_WHAT IS BEING ASKED_
Repeat the entries verbatim.

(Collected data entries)

+++

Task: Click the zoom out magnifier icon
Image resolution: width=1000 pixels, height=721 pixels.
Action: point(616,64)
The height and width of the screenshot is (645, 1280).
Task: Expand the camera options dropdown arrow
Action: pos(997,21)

+++

_TASK ANSWER_
Task: Click the zoom out magnifier icon
Image resolution: width=1000 pixels, height=721 pixels.
Action: point(616,64)
The height and width of the screenshot is (645, 1280).
Task: Expand the camera options dropdown arrow
Action: pos(997,21)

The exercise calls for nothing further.